>> begin Document passage

3.25 Books every founder needs to read

November 11, 2021

My two interests (among others) are reading and working with founders on their zero to one journey. During my consulting gigs with founders, there are several instances where I’d recommend books to gain insights/overcome a specific startup issue.

If you are a founder working on building something great, you might have heard about these books. There are of course several great books that could have been included in the list and I was tempted to add some more. But if you must read just three, I’ll recommend these:

  1. The Lean Startup by Eric Ries
  2. Rework by Jason Fried and David Heinemeier Hansson
  3. Traction by Gabriel Weinberg and Justin Mares

And if you are curious about the quarter (.25), feel free to scroll to the bottom of this post.

The Lean Startup:

The way we can’t talk about design/UX without mentioning Apple; we can’t talk about startups without The Lean Startup. For the first time entrepreneur this book is a great introduction to this proven system of product development and growth.

"The goal of a startup is to figure out the right thing to build—the thing customers want and will pay for—as quickly as possible."

The Lean Startup

Over the years, I’ve known several founders who’ve spent months (and in some cases years) creating the product that no one wants. They would have their brand identity and product roadmap created, before identifying who their customer is and if they’ll ever pay for your product. In most cases this approach leads to waste and disappointments. And the Lean Startup philosophy can help startups avoid waste by introducing them to entrepreneurship management.

>> end Document passage
>> begin Items

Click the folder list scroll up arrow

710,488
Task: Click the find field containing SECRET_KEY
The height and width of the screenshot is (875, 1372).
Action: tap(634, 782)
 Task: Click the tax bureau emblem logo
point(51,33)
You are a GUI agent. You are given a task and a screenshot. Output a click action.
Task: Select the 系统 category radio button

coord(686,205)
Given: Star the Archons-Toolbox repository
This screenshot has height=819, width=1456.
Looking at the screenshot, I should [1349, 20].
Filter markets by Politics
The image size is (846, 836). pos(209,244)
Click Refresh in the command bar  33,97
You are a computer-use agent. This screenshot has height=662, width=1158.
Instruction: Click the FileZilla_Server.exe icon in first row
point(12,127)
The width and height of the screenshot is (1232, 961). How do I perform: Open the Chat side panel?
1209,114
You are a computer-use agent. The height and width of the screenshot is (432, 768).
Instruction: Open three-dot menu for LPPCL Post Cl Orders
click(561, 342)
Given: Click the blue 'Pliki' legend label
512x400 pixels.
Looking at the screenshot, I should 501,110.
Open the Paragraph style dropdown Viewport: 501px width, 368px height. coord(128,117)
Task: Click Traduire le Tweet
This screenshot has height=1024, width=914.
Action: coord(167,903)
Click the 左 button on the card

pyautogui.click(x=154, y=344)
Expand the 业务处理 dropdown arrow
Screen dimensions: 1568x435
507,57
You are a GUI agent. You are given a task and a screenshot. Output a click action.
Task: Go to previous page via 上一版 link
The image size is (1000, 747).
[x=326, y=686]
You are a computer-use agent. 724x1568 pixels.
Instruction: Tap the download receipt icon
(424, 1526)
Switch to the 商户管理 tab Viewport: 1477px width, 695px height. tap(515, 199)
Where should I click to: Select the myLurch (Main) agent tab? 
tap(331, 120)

>> end Items

In the post on books for founders, who are named as the authors of Traction?

*Result for this task:* Gabriel Weinberg and Justin Mares.